More than 300 IT companies developing their operations, this is what a look at Glassdoor shows us. The number of vacancies for different positions in these companies exceeds 3,000. Stats like these confirm Sofia’s status as one of the fastest-growing IT destinations in Europe. One of the latest additions to Sofia’s list of tech companies is Infopulse Bulgaria.

The company has been operating in the Bulgarian market since 2015. The maiden office was in Varna and Bulgaria is the place that marked the start of Infopulse’s internationalization. Ranked as one of the Top 100 outsourcing companies globally, the firm has more than 2,000 employees globally and more than 280 clients.

Last week, The Recursive joined Infopulse’s office opening in Campus X and discussed with Anton Volik more about the road of the company so far and what lies ahead. Anton is Head of Customer Experience at Infopulse and Country Manager at Infopulse Bulgaria. We spoke about the Bulgarian division’s goals for the future, why they collaborate with local enterprises, and how Sofia’s tech landscape has evolved in the past few years.

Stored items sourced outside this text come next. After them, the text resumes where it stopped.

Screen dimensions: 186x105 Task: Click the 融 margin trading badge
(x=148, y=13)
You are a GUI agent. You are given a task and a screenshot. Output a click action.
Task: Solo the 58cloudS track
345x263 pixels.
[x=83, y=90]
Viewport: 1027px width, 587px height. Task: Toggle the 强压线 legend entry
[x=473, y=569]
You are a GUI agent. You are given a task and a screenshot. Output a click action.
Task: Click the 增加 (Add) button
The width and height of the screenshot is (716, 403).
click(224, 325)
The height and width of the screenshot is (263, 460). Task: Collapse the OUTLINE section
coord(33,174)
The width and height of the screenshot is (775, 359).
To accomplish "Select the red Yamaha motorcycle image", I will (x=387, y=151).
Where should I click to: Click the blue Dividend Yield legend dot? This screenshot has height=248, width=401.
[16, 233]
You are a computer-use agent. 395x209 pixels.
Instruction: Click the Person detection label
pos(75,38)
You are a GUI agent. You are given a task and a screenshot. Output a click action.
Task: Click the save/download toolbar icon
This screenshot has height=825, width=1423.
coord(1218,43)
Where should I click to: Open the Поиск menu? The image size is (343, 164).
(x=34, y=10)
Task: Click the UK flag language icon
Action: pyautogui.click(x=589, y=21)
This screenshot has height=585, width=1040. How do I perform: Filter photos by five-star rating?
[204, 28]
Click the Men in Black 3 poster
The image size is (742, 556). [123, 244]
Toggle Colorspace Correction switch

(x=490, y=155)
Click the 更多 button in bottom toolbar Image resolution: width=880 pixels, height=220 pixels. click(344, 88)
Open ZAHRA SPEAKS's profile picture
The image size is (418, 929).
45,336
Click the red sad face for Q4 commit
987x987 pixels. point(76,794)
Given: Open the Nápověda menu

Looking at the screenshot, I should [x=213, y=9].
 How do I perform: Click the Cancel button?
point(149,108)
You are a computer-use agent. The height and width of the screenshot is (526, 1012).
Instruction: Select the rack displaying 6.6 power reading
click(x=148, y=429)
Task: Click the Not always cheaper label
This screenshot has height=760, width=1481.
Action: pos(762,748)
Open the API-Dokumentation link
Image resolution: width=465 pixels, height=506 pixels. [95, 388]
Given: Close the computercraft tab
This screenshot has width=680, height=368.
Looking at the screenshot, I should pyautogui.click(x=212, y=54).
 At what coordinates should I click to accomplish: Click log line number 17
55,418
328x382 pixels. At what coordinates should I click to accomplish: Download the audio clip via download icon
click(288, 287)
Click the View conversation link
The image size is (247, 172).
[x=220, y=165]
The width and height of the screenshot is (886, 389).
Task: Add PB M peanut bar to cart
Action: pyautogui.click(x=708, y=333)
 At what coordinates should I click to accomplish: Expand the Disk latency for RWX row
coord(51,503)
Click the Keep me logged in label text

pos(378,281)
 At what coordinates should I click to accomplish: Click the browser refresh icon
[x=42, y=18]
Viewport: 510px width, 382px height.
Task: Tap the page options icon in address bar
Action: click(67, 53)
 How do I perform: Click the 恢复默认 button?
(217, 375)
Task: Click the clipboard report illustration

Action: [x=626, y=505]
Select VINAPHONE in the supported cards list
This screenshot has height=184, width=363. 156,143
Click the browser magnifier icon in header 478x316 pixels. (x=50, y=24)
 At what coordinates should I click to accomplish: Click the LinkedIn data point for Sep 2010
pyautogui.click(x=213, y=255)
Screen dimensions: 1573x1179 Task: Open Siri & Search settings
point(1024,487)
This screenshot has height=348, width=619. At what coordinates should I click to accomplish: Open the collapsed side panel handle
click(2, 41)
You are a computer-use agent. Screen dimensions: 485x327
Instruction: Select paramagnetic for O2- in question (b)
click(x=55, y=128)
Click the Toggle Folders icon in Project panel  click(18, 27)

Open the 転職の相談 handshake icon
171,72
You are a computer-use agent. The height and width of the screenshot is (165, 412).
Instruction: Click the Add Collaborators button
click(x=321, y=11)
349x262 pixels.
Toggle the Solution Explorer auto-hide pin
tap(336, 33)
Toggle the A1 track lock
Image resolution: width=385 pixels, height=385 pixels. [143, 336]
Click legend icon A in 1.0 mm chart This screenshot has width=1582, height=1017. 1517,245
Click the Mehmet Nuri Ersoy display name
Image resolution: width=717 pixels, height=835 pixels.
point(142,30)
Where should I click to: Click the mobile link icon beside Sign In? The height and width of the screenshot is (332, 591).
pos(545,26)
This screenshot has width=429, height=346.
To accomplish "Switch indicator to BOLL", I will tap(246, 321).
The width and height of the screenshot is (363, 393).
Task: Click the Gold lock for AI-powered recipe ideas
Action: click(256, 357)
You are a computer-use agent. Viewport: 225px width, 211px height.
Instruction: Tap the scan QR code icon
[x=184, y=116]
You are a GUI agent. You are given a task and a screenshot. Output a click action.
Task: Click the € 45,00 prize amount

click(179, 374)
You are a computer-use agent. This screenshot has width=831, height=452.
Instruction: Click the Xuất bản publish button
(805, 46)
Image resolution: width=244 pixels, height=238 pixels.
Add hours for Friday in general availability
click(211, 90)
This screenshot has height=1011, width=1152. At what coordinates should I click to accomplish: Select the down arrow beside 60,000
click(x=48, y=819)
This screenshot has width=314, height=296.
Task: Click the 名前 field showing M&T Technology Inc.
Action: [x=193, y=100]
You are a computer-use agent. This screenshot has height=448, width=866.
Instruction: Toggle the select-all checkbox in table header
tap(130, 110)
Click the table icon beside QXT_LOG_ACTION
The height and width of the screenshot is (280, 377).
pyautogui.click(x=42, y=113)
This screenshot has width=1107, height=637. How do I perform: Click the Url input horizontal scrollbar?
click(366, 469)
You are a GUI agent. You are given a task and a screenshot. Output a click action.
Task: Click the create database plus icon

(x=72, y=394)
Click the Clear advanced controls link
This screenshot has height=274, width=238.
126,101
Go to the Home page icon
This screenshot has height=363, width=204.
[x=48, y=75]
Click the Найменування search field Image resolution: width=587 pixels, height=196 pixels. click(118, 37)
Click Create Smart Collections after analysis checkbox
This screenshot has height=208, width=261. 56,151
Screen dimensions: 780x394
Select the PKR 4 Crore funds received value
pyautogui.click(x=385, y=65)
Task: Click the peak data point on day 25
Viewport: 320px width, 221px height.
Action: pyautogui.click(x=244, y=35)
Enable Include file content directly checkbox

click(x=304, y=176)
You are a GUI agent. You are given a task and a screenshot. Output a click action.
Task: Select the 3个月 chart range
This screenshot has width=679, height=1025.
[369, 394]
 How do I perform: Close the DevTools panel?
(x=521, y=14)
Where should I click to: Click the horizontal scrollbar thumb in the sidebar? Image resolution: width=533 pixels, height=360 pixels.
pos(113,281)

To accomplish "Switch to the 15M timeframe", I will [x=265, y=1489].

Hey, Anton, let’s start with the big news – Infopulse is opening an office in Sofia. Can you tell us more about why the company decided to take this step? Which factors led to the decision?

Anton Volik: We decided to open an office in Sofia to create an environment where our colleagues from the city can gather and exchange ideas. Infopulse has been present in the Bulgarian market for 8 years, but as we started to expand our operations in the country we saw the need for a place where our colleagues could meet and interact in person.

Actually, Bulgaria was the first country in Infopulse’s internationalization back in 2015, as we believe that the potential of local professionals is very high. Since I joined the company 3 years ago, we have taken a path to steady and sustainable expansion in Bulgaria. Now, we have over 60 professionals working in Bulgaria, doubling our team for two consecutive years.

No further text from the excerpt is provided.